Les visiteurs du site Internet de Doritos  (une propriété de Frito Lay) ont eu à choisir laquelle des vidéos produites par les internautes serait présentée officiellement pendant le Super Bowl.

L’idée n’est plus de garder les publicités du Super Bowl secrètes. La plupart se trouvent déjà sur YouTube. On tente maintenant de créer un engouement avant le grand jour.

Il se pourrait bien que l’on trouve dans les publicités diffusées le 5 février prochain des références aux réseaux sociaux des compagnies, des mots-clics, des liens vers la page Facebook, une expérience supplémentaire pour ceux qui ont aimé la publicité. Déjà l’an dernier, quelques publicités le proposaient.

Et tout comme l’an dernier, Adblitz sur YouTube devrait avoir de nouveau une section réservée aux publicités (les ajoutant au fur et à mesure de leur diffusion) du Super Bowl. Parfait pour ceux qui n’habitent pas aux États-Unis et qui n’ont pas accès aux publicités, qui sont devenues presque aussi populaires que le match de football et le spectacle de la mi-temps.

Coca-Cola, pour sa part, pousse encore plus loin. Et j’avoue aimer l’idée. Les ours polaires, mascottes de la compagnie, regarderont le match et le commenteront. Derrière eux se cacheront des animateurs de communautés (deux employés de Wieden + Kennedy, l’agence de pub de Coca-Cola) qui seront chargés de commenter le match et les publicités. Ils ont également préparé différentes animations selon le déroulement de la partie.
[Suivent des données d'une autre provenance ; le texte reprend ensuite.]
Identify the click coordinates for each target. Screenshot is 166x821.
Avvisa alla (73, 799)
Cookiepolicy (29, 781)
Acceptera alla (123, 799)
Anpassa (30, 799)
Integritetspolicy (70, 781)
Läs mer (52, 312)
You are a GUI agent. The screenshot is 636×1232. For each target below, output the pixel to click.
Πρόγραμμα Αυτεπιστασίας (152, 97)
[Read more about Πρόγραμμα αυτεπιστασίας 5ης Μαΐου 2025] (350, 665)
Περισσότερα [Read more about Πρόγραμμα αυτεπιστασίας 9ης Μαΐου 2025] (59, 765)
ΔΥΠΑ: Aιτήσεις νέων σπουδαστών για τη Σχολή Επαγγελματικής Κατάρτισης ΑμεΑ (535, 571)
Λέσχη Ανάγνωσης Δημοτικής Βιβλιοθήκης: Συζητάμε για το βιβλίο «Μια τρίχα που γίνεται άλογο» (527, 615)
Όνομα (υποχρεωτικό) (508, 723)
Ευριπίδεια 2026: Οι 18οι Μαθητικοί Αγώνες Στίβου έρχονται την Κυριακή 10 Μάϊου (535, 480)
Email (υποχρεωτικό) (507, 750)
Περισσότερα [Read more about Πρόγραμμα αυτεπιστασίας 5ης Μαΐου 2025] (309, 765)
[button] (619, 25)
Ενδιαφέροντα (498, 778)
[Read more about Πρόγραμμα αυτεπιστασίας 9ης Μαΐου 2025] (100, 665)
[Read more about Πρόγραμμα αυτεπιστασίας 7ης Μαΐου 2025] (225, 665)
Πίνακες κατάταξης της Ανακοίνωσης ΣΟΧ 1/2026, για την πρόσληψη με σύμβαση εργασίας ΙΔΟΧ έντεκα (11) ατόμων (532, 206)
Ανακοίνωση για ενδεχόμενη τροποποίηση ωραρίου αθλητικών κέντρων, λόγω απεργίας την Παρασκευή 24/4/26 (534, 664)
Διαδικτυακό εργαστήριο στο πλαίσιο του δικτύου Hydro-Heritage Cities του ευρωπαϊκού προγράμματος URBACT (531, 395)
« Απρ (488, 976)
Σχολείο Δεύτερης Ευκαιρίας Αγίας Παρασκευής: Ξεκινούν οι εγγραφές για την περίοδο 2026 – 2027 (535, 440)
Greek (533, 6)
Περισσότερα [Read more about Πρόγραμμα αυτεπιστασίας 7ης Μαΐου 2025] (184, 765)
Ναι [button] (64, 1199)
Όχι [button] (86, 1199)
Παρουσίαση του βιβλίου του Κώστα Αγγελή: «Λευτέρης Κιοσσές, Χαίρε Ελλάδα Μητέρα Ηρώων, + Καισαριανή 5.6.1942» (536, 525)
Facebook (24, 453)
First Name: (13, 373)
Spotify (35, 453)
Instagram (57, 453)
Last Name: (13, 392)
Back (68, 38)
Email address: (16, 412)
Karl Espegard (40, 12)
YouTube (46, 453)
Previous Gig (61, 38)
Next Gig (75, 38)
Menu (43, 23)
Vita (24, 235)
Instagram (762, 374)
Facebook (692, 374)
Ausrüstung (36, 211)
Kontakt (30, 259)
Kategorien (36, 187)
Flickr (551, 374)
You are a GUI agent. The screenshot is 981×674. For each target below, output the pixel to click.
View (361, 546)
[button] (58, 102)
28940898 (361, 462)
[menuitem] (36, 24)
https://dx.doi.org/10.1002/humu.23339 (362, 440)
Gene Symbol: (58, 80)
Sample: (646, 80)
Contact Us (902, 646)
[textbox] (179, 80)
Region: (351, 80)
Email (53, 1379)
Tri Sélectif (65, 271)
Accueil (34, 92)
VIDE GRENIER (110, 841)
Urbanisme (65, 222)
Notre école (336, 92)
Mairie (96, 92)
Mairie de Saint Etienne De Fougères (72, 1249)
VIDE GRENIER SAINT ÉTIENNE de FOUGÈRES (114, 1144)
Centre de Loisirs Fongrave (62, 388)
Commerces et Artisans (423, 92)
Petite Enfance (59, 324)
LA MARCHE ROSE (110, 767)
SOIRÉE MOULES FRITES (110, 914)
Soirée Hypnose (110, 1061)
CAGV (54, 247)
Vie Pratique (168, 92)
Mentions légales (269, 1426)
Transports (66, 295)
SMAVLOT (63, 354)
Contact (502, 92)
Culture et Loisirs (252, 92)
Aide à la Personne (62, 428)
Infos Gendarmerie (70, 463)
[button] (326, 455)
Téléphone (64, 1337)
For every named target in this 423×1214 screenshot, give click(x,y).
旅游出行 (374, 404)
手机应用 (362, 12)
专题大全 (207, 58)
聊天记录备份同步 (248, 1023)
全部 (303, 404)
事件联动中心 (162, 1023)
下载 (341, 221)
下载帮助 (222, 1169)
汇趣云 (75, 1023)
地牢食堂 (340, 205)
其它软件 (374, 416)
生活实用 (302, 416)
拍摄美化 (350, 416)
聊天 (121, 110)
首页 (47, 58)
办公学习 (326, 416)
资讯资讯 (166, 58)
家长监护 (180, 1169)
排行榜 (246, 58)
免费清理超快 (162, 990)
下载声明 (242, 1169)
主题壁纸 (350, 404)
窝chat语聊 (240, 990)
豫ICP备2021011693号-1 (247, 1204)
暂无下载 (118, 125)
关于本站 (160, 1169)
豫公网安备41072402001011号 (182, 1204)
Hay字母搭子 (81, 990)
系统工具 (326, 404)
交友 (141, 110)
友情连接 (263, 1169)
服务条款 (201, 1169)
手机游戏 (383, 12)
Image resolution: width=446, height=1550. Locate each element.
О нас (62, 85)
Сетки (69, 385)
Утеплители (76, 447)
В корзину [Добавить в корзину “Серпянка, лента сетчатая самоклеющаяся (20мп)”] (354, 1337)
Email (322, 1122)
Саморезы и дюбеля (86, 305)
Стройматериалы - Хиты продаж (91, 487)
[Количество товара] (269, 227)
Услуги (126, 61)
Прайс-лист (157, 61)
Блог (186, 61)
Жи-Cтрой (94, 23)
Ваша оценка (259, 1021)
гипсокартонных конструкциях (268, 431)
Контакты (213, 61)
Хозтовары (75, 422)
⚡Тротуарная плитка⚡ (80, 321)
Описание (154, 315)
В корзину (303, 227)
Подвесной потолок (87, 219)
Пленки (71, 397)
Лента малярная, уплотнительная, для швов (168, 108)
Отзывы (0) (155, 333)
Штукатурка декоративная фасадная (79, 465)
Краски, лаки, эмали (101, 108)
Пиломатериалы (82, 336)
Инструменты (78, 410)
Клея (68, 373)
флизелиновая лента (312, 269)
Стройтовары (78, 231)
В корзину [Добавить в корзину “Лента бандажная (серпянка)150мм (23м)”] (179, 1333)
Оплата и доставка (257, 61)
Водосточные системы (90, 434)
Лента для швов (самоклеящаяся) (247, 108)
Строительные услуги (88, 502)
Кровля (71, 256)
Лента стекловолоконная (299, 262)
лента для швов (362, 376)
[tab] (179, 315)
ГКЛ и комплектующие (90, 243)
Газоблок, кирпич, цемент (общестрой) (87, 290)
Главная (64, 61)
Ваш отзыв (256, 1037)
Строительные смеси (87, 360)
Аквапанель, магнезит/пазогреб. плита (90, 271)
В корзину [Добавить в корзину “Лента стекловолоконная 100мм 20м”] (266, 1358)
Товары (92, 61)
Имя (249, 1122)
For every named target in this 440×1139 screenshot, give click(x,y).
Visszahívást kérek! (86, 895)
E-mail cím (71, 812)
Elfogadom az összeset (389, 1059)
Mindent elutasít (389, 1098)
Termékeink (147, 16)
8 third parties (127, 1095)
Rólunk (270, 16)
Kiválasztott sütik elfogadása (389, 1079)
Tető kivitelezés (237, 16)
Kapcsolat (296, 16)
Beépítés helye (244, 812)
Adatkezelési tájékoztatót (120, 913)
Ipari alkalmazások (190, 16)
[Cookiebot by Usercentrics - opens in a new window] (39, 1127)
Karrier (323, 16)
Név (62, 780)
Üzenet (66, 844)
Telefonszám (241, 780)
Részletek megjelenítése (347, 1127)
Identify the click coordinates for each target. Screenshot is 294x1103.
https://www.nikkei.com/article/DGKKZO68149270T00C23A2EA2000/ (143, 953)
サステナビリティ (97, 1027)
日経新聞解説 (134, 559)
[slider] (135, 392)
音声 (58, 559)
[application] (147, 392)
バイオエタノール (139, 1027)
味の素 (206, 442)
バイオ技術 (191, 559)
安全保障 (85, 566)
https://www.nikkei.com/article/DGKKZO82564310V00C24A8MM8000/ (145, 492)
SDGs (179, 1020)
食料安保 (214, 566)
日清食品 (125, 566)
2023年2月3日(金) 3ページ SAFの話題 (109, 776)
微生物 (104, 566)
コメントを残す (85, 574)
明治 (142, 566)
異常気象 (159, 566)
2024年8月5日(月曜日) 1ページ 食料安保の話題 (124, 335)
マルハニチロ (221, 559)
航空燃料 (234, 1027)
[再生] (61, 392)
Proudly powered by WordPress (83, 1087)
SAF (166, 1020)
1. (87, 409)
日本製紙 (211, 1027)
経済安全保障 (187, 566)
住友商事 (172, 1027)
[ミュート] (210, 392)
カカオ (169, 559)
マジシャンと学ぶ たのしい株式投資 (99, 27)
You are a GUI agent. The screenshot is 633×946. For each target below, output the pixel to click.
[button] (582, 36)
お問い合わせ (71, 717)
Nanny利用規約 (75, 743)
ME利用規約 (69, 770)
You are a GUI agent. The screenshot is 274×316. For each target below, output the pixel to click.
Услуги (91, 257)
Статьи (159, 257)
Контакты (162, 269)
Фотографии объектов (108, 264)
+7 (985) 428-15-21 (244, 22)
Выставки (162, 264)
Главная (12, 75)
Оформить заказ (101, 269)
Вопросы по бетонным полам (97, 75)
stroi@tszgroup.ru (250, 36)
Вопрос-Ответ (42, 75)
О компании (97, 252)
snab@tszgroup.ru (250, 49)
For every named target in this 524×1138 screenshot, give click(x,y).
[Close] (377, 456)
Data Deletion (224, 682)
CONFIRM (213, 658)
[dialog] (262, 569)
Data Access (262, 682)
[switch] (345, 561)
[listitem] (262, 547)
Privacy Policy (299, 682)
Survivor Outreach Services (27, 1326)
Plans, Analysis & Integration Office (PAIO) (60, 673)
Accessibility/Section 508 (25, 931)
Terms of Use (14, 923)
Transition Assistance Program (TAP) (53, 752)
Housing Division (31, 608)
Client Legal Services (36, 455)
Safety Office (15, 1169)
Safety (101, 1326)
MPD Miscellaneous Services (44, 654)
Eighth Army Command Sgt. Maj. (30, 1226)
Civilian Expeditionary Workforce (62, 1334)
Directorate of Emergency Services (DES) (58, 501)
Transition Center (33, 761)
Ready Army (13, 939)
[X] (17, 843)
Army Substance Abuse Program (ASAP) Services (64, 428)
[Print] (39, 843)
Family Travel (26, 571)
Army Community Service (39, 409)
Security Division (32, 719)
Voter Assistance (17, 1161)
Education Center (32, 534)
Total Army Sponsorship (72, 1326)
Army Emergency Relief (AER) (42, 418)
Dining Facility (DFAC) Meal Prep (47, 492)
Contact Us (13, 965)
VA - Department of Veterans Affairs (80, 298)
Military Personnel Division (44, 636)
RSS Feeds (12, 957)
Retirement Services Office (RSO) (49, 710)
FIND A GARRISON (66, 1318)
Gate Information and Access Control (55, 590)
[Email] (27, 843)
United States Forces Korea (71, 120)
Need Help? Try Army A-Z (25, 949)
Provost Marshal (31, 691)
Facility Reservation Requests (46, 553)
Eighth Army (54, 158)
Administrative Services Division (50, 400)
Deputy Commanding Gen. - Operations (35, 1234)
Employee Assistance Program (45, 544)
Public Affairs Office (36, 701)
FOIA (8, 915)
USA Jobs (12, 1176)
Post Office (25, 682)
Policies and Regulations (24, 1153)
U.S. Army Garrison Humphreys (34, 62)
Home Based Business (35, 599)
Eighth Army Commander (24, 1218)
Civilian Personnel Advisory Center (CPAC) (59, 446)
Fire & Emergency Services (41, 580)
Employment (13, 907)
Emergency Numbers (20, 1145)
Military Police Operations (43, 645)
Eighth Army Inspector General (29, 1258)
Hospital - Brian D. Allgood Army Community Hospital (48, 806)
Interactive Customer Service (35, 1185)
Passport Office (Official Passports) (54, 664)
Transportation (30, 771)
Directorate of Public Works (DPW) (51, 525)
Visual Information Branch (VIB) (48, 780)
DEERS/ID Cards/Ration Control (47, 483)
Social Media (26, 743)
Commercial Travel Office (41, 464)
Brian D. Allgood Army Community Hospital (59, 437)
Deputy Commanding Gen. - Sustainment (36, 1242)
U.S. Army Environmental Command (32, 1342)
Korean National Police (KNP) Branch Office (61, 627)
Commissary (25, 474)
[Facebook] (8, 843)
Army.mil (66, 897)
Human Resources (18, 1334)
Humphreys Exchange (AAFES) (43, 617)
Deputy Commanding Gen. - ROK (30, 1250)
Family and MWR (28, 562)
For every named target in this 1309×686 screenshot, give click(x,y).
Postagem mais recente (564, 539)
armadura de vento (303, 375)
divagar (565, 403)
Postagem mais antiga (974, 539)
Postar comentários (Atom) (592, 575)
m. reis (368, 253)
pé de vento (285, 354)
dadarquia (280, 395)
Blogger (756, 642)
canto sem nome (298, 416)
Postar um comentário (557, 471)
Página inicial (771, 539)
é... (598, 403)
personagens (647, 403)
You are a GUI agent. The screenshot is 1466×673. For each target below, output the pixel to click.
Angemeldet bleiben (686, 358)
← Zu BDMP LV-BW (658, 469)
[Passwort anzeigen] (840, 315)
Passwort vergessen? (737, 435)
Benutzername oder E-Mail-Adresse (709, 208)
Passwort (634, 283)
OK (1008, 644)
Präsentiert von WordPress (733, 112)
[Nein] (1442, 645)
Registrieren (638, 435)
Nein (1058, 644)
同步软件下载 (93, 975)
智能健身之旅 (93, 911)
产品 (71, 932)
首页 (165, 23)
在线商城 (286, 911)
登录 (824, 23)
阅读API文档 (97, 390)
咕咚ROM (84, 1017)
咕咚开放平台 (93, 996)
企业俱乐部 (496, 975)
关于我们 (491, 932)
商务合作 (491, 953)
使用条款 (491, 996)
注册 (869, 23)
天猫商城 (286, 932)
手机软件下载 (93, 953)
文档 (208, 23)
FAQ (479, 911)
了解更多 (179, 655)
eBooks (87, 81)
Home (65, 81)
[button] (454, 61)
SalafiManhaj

Selon Mashable, des employés de l’agence Wieden + Kennedy ont eu l’idée au Super Bowl l’an dernier. Leur publicité a été bien reçue, mais ils se sont demandé comment aller plus loin et intégrer la marque dans les nombreuses conversations à propos du Super Bowl. Comme les recherches démontrent que 60 % des gens regarderont la partie avec un deuxième écran (ordinateur portable, tablette ou téléphone intelligent), ils ont pensé à un moyen de les accompagner.

Pour les annonceurs, c’est une belle occasion d’augmenter leur communauté sur le web afin de ne pas faire un grand coup un soir seulement.